Türkiye gündemindeki en önemli problemin başında ekonomik sorunların geldiğini belirten Yapıcıoğlu, sözlerini şöyle sürdürdü: Bugün diyebilirim ki Türkiye'nin dört bir tarafında insanların yüzde sekseninin birinci derecede öncelikli gündeminde ekonomi var, geçim darlığı ya da maaşların yetmezliği ya da her gün gelen zamlar, faturalar, elektrik, doğalgaz, çarşı pazardaki sebze-meyve fiyatları, et fiyatı… hasılı kelam iktisat ile ilgili günden birinci sırada. Eğer bölüşüm adil olsaydı, eğer vergi yükü adaletli bir şekilde dağılsaydı, eğer servet sahipleri vergilerini hakkıyla verseydi ya da zekatlarını… onun içindeki fakirlerin malını fakirlere verebilseydi biz bugün bu halde olmayacaktık. Eğer bugün bu zamların gerekçesini açıklarken birileri stokçuluktan ya da fırsatçılıktan bahsediyorsa bu da aslında bizim adaletten ve ölçülerimizden, inancımızdan, kitabımızdan, Allah'ın emirlerinden uzaklaşmamız dolayısıyla değil mi? Ne oldu da biz insafı, merhameti terk ettik, Allah'ın yasakladığı stokçuluğa, İslam'ın hoş görmediği fahiş kârlar elde etmeye yöneldik? Ne oldu bize ki bu Ramazan ayında sokaklarımız herhangi bir Avrupa sokağından farksız hale geldi? Ne oldu da uyuşturucu kullanımı ilkokul seviyelerine kadar indi? Ne oldu da uyuşturucu parası için ya da harçlık için gençler baba ve annelerinin bileziklerini onlardan gasp etmeye başladı? Ne oldu da insanlar kendi evladını ya da evlat da kendi anne-babasını katledebilecek kadar canileşti? Ne oldu bize… Niçin bunları görmüyoruz, niçin içine düştüğümüz manevi boşluğa bir çare aramıyoruz? diye kendi kendimize sormamız lazım.

“AMAÇ İKTİDARDAN PAY KAPMAK OLMAMALI”

Yapıcıoğlu, "Biz HÜDA PAR'ı kurduğumuzda Türkiye'de 70 tane siyasi parti vardı. 71'inci parti olarak HÜDA PAR'ı kurduk. Şu anda faal partilerin sayısı 130'u geçti.

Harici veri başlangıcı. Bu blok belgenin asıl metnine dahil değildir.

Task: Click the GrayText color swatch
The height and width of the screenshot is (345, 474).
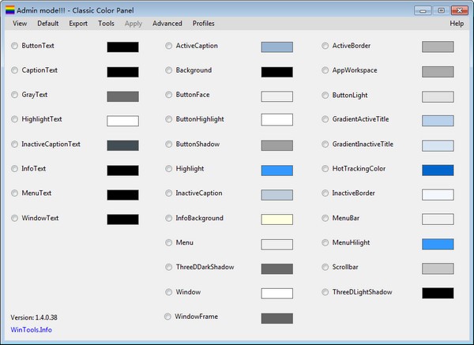Action: [122, 96]
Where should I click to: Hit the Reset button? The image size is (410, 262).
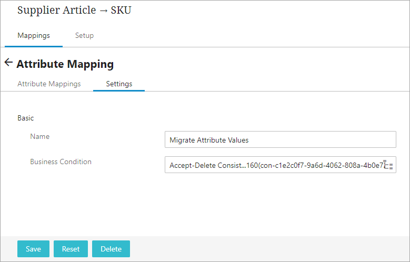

Siyasi partilerimiz sadece iktidara gelmek ya da iktidardan pay kapmak için siyaset yaparsa, bugünkü halimizi bile arayacağız. Eğer bizler millet olarak rakip siyasi parti ya da kişileri zorda bırakacak, okkalı bir laf söylediğinde bunun doğru olup olmadığına bakmaksızın çılgınca kendi partimizi ya da sevdiğimiz siyasetçiyi alkışlarsak bu hal bile bize fazla aslında. Önce biz kendimize, herkes kendine bakıp kendine bir çeki düzen verecek.” diye konuştu.